Exercise requirements: Repeat each of the following items verbatim.

Data excerpts:
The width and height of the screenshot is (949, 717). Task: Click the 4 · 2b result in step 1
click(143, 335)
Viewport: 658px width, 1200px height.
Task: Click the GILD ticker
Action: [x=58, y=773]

Response to this exercise:
The width and height of the screenshot is (949, 717). Task: Click the 4 · 2b result in step 1
click(143, 335)
Viewport: 658px width, 1200px height.
Task: Click the GILD ticker
Action: [x=58, y=773]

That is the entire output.